Потом, отдав распоряжения, необходимые в таких случаях, Энгельс прошел в комнату Маркса. Открыв дверь, он увидел: Карл лежал в постели и что-то быстро-быстро писал на листочке, положенном на большой том.

- Мавр!

Тот не повернулся, не отозвался.

- Мавр! Что ты делаешь? - в три своих огромных шага приблизившись к постели, Энгельс положил руку на листок.

- Это ты, Фред? - Маркс поднял глаза, и Энгельсу вдруг показалось, что те два с половиной года, на которые Мавр был старше, превратились теперь в двадцать пять лет. - Я должен решить одно заковыристое уравнение. Убери руку.

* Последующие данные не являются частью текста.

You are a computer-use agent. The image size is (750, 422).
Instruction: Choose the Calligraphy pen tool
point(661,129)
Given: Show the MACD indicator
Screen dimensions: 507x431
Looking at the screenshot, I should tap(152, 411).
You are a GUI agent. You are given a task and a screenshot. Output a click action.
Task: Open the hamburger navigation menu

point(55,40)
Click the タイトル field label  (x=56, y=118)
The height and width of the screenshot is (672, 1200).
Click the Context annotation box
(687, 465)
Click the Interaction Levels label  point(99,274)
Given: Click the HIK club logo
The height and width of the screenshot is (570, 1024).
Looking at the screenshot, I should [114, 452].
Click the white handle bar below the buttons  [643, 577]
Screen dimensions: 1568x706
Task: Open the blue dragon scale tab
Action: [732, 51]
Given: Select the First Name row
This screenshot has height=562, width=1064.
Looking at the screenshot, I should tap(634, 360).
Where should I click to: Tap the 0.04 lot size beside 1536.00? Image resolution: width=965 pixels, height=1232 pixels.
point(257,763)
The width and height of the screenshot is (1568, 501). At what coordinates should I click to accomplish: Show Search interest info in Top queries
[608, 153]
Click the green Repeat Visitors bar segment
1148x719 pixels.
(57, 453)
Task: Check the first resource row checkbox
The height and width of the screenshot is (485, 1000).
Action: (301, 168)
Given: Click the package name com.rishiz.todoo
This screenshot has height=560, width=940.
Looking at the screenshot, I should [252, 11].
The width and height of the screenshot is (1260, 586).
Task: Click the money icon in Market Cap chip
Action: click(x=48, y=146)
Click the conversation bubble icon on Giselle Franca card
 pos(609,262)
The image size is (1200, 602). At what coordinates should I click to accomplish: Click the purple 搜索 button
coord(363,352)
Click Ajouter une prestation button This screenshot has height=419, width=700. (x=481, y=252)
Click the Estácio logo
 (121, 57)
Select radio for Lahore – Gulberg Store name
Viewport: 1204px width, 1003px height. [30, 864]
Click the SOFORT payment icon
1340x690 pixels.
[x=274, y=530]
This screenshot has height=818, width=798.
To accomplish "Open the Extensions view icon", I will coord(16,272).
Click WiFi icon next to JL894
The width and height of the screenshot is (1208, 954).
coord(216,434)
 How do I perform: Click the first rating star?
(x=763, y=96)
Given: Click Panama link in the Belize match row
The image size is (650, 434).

Энгельс отстранился, и Маркс снова побежал карандашом по бумаге. Иногда карандаш останавливался, нетерпеливо стучал по листу и снова бежал. Так продолжалось с четверть часа. Наконец Маркс с нажимом поставил точку, подчеркнул итог и протянул Энгельсу исписанную страницу. Энгельс взял ее и стал читать. Уравнение действительно было заковыристым, но Маркс решил его безукоризненно - точно и изящно. Эта безукоризненность сказала Энгельсу о страданиях друга не меньше, чем его глаза. Да, его ум работал, как прежде, точно, остро и мог подчинить себе даже невыносимую душевную боль, но какими старыми стали глаза!..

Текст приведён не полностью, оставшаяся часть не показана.